The S&P 500’s brief move into a bear market on Friday has caught the attention of many. What is the outlook for the rest of 2022 for global stock markets?
‘Bear market’ headlines dominate after S&P 500’s heavy falls
The news that the S&P 500 had, if only briefly, entered a ‘bear market’ dominated headlines at the end of last week.
While the index actually finished up by a tiny amount on the day, the symbolic moment had arrived, putting the seal on one of the worst weeks for the S&P 500 and the Dow Jones in a century.
But investors who are inclined to panic on reading the headline ‘bear market’ will want to be slightly cautious before they opt to flee equities altogether. The term ‘bear market’ is entirely arbitrary; it means stocks have fallen 20% from recent highs. By comparison, a ‘correction’ is used when stocks fall 10% from their recent highs.
This of course sounds bad, and while the index itself might ‘only’ be down 20%, it is important to remember that a host of stocks in the index will have suffered much more. Looking back to past 20% falls might not look so bad with hindsight, but it is understandably tough for investors to remain calm when they see their portfolios (or at least part of them) suffering such heavy losses.

## [Problems and tasks]
**a)** According to the article on the S&P 500's slide, what does the term "correction" refer to?
**b)** Write the next paragraph of the article on the S&P 500's brief entry into a bear market.
The listing is separate material, unrelated to the article on the S&P 500.

## [Material shown]
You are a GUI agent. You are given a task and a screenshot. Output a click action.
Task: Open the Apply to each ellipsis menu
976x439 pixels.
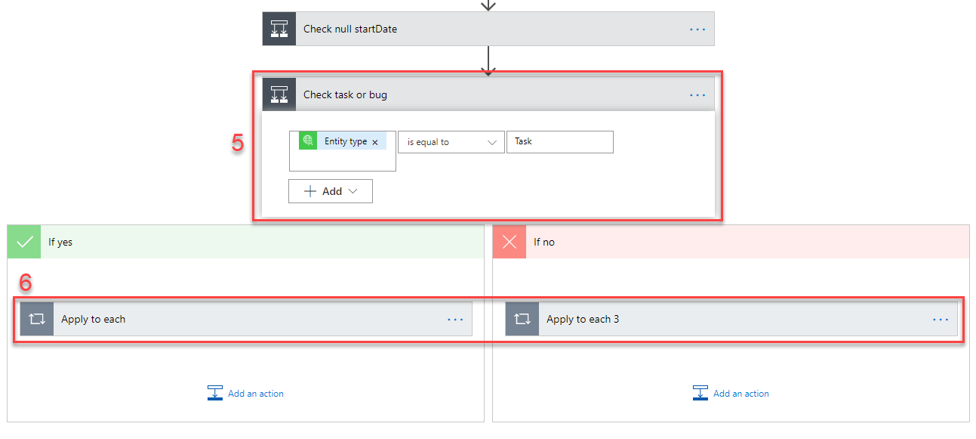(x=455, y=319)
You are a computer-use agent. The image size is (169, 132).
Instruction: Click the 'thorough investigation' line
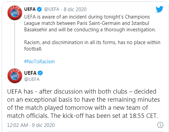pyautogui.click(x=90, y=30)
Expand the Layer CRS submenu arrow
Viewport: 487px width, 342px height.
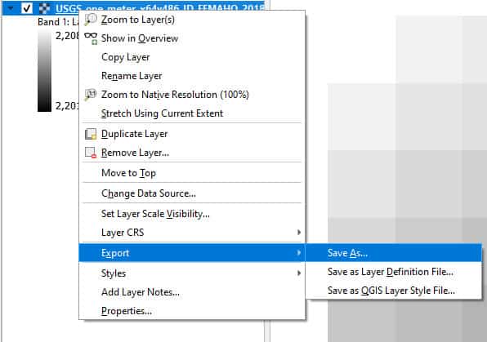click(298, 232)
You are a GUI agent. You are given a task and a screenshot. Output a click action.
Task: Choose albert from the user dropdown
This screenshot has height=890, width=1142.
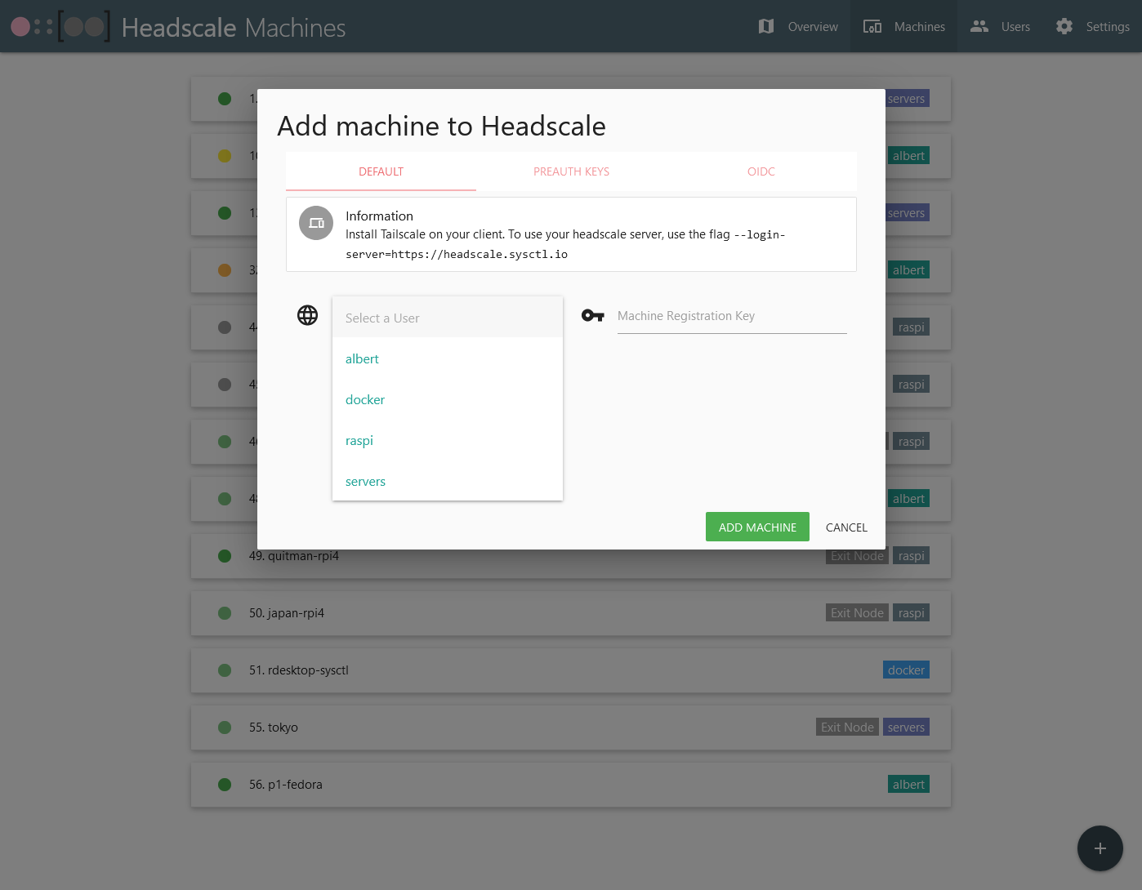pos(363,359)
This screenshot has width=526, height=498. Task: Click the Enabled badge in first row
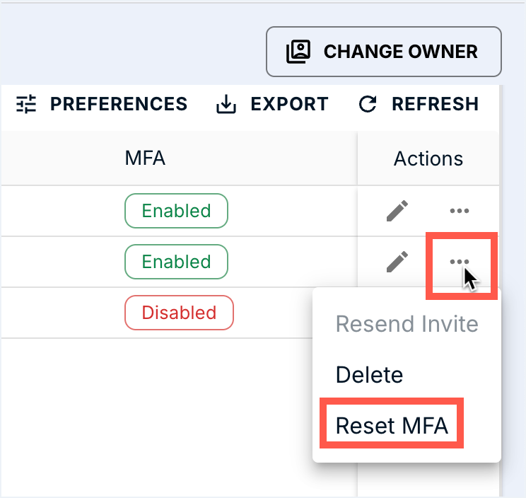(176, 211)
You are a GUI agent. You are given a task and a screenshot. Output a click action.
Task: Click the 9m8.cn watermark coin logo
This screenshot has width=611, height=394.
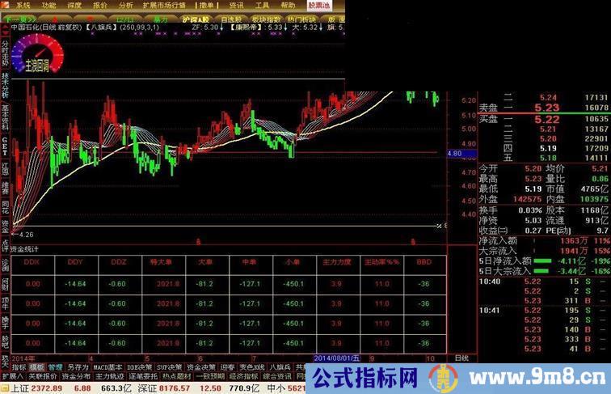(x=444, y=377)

* * *

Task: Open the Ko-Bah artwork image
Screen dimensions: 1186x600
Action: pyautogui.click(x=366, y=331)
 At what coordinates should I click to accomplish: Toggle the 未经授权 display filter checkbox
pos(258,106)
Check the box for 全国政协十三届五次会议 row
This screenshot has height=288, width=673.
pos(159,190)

## [Response list]
**a)** A correction is when stocks fall 10% from their recent highs.

**b)**
Markets are not created equally
While it is true that the S&P 500 has fallen sharply, it is also true that some markets have done better in 2022, and others much worse.
In this world of rising rates, it is perhaps not surprising that the Nasdaq has fallen by around 27% so far this year. Continental European indices have dropped by around 15% or so, but the FTSE 100 is down just 0.7% so far, bolstered by its mining and oil stocks.
In addition, this discussion around ‘bear markets’, like so much in the financial media, almost entirely ignores the context. It is true that 2022 has not been a great year for stock markets overall, but the MSCI World index rose 28.4% in 2019, 16.5% in 2020 and 22.4% in 2021, a stellar set of returns, especially amid a global pandemic.
The Nasdaq 100 hit a record high around 16,700 in November 2021, and is down by some 30% since then, a brutal period that has taken it back to a level not seen since November 2020. But from the pandemic trough in March 2020 to the November 2021 high the index gained 151%, or just over 10,000 points, excluding dividends. Now it is up ‘just’ 77% from that pandemic low, and it is still 22% higher compared to its pre-pandemic high in February 2020.
Selloffs in the stock market are brutal things, and it will be little comfort for investors to read the above when they have watched some of their stocks, like Netflix, fall by over two thirds. But the price of big gains is big declines, and for high valuation stocks such volatility is par for the course.
Is a rebound likely?
It is also important to remember that even the most brutal bear markets can see equities stage impressive rebounds.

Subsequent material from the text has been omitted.